### TASK TO COMPLETE
Wherever a picture sits, omit it. Output the rest of the listing exactly.

### TASK INPUTS
········

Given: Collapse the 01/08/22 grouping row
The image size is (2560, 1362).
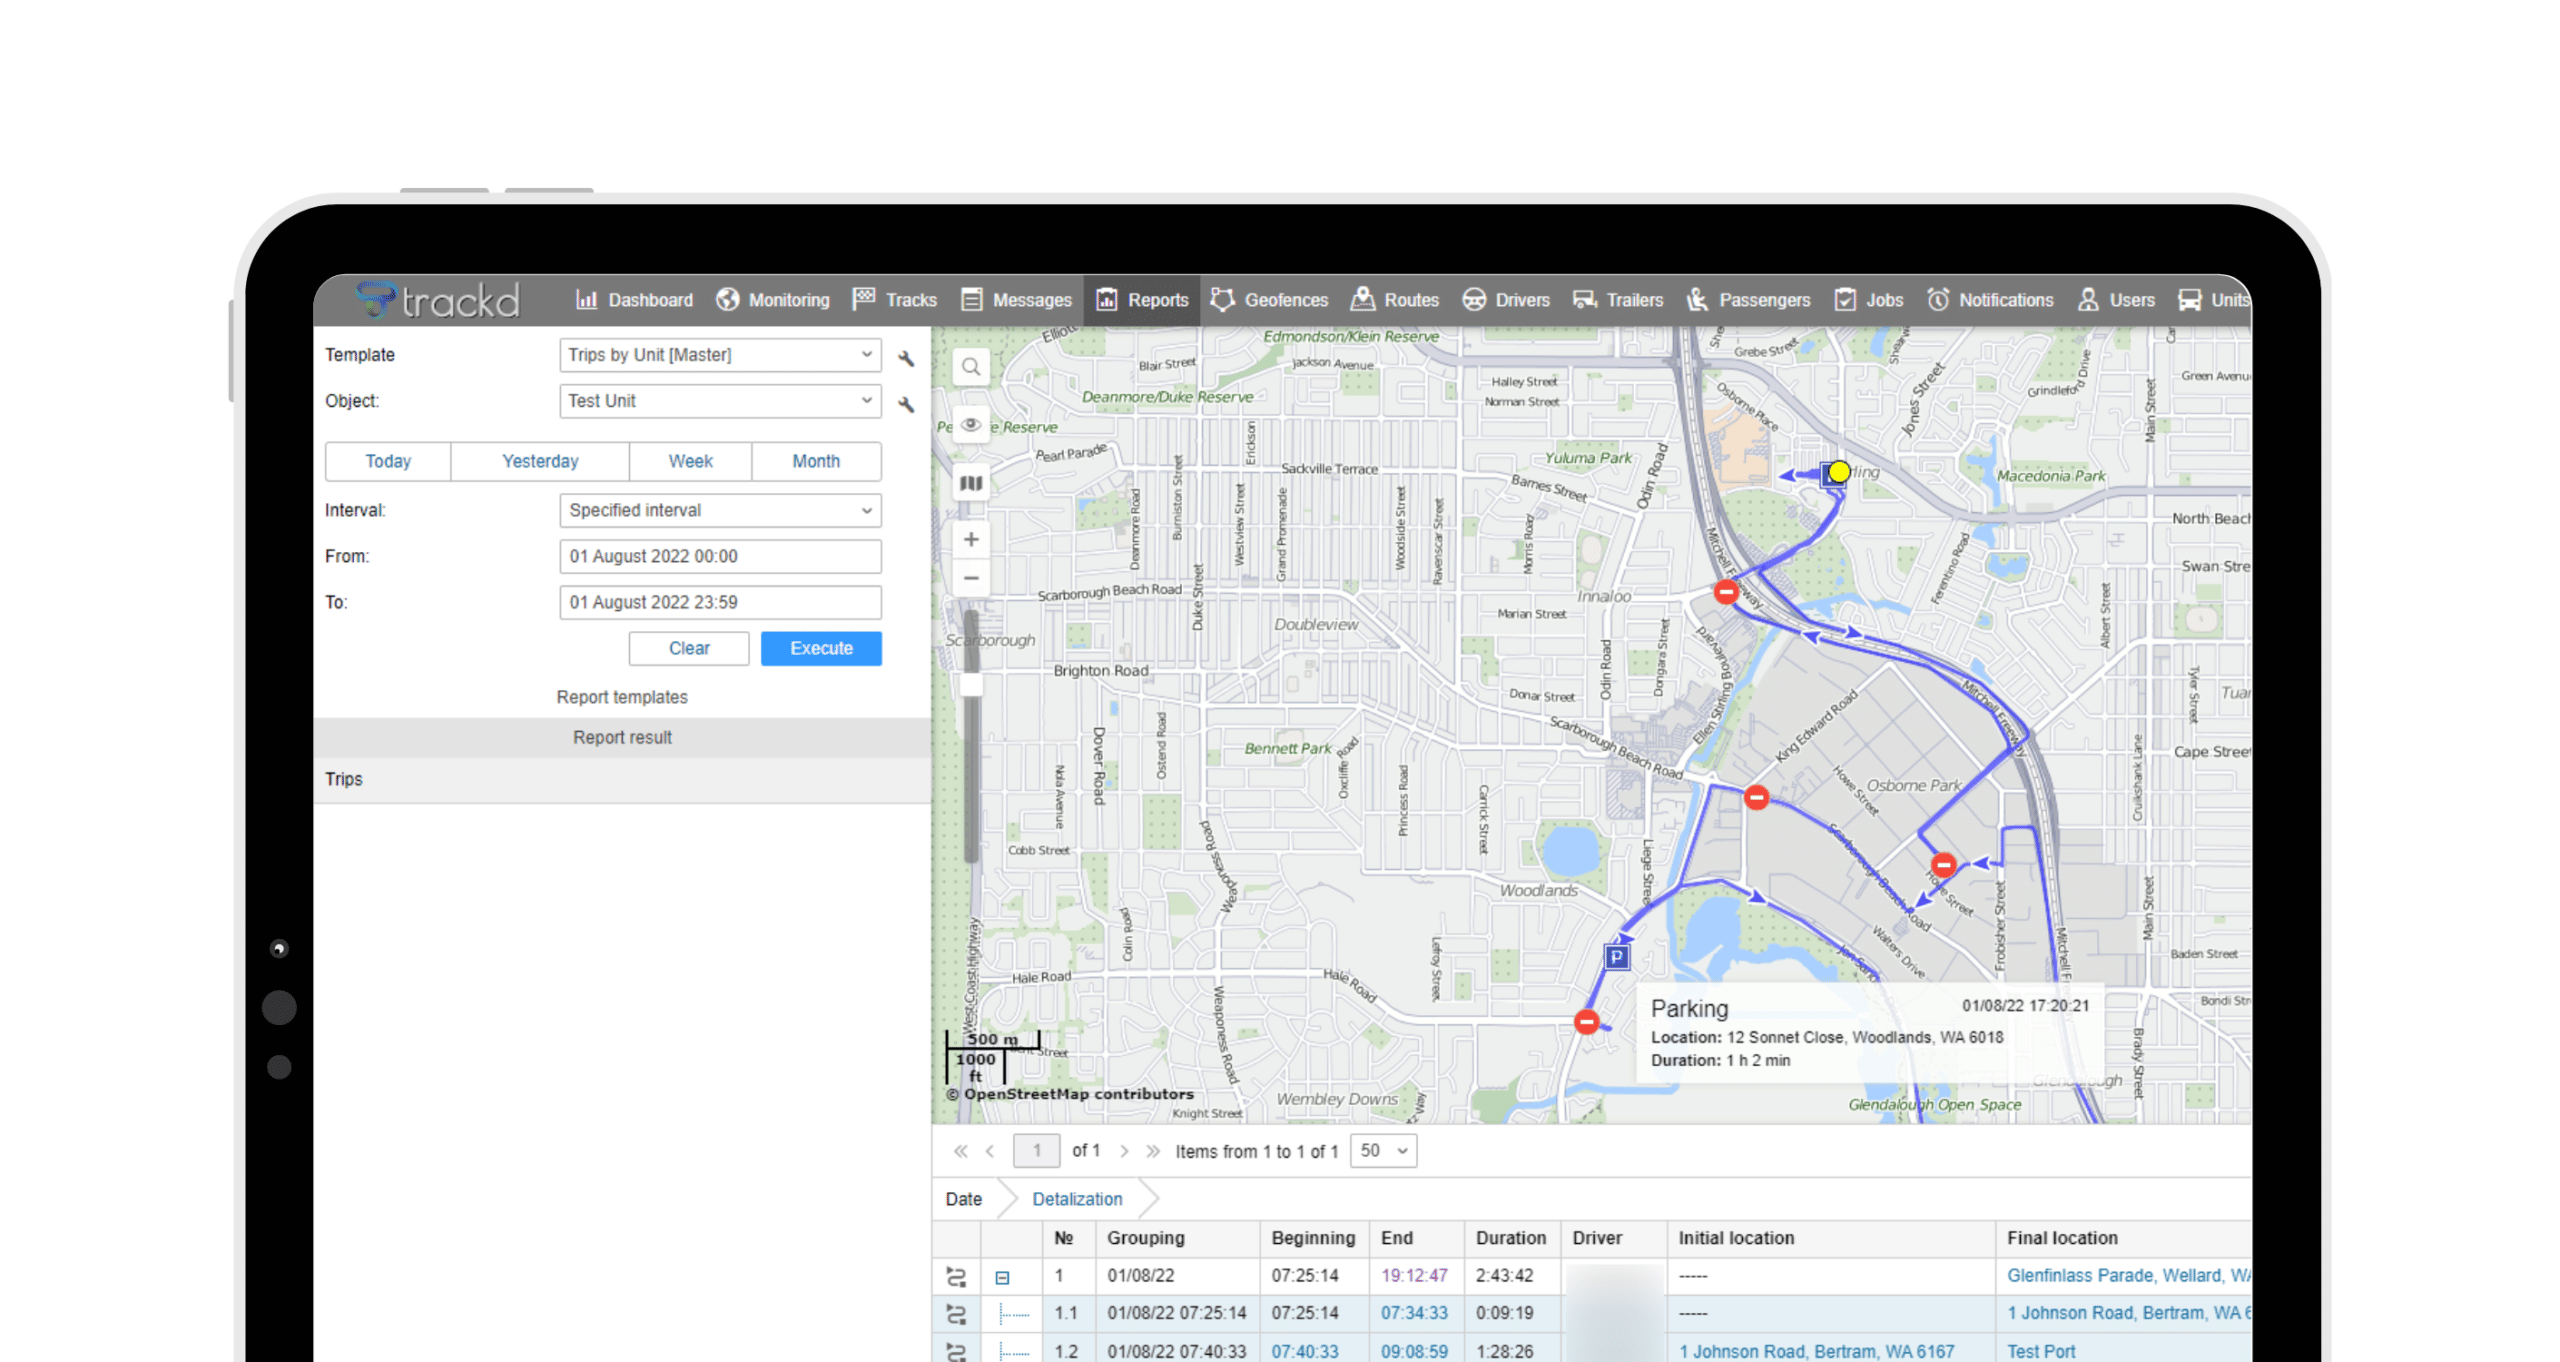Looking at the screenshot, I should [1002, 1278].
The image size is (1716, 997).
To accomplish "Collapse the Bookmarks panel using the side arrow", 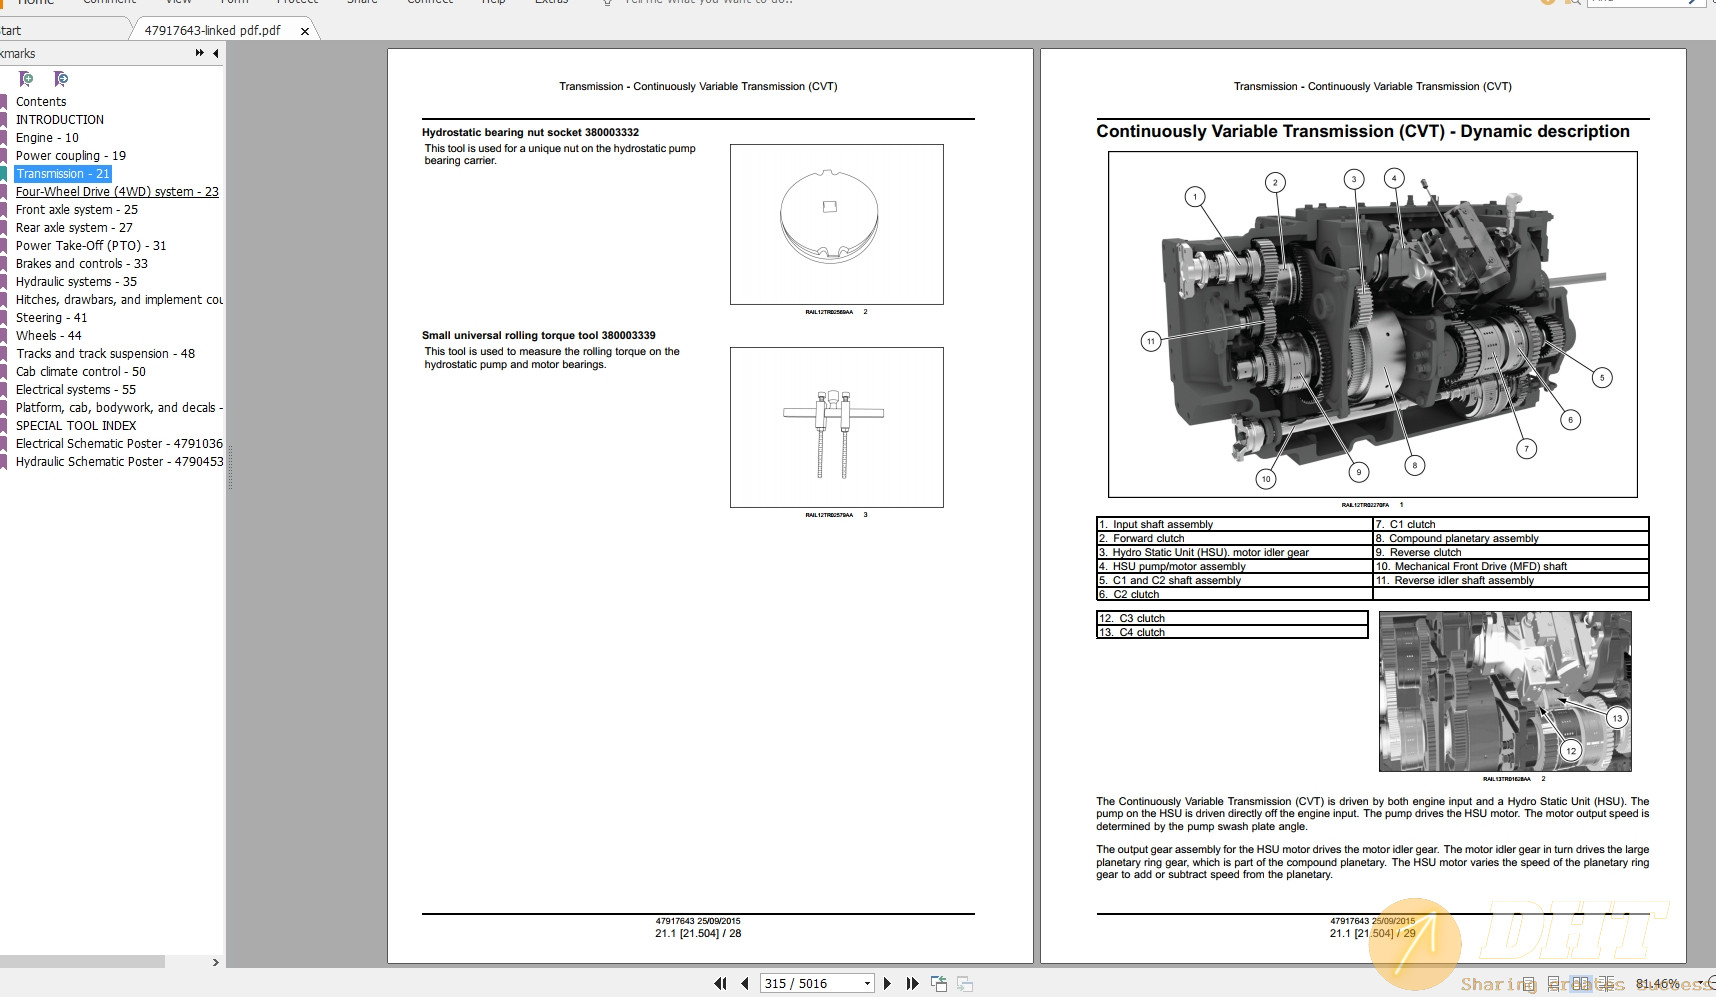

········

### WRITTEN REPLY
Given: Collapse the 01/08/22 grouping row
The image size is (2560, 1362).
Looking at the screenshot, I should [1002, 1278].
The image size is (1716, 997).
To accomplish "Collapse the Bookmarks panel using the side arrow", 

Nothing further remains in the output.